During the discussion, held at Allegheny General Hospital in Pittsburgh, Richard Shannon, chair of medicine at the hospital, said that a three-year effort by the facility to prevent such infections has saved an estimated 47 lives. He said that hospitals could prevent as many as 90% of cases of such infections within 12 months through improved hygiene practices and standardization of treatment for intensive-care unit patients.
Frist, a heart and lung surgeon, added that such efforts can result in "huge savings." A 2006 Pennsylvania Health Care Cost Containment Council report estimated that health insurers pay seven times more for the treatment of patients who contract infections in hospitals than those who do not.

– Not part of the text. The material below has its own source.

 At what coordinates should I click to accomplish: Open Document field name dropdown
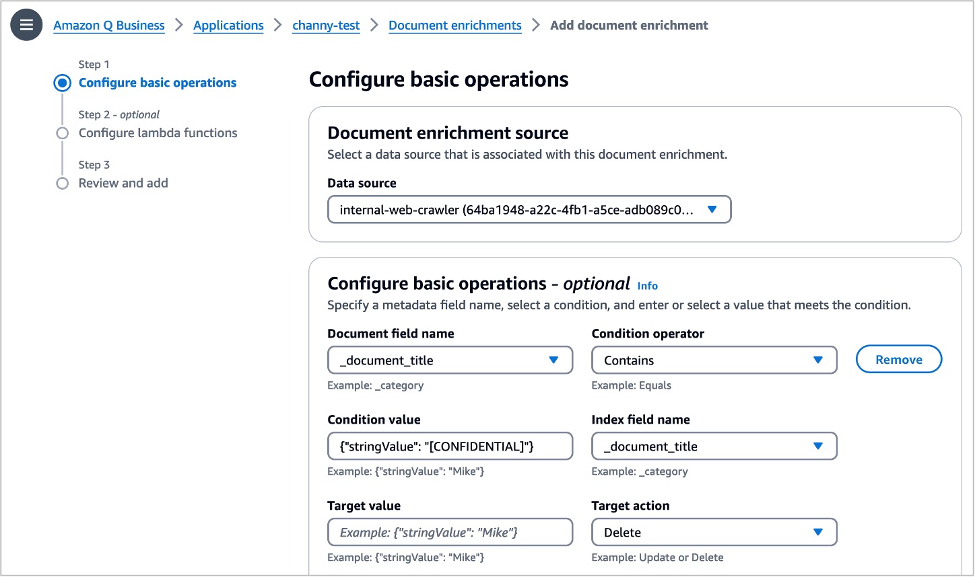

During the discussion, Norman Wolmark, a physician and cancer researcher, also asked the senators to seek increased funds for NIH. However, Santorum said, "My initial reaction is: We just doubled your budget, and you're telling me, 'We're in a crisis because we don't have enough money.'" He added, "How much more do you guys want?" (Snowbeck, Pittsburgh Post-Gazette, 6/2).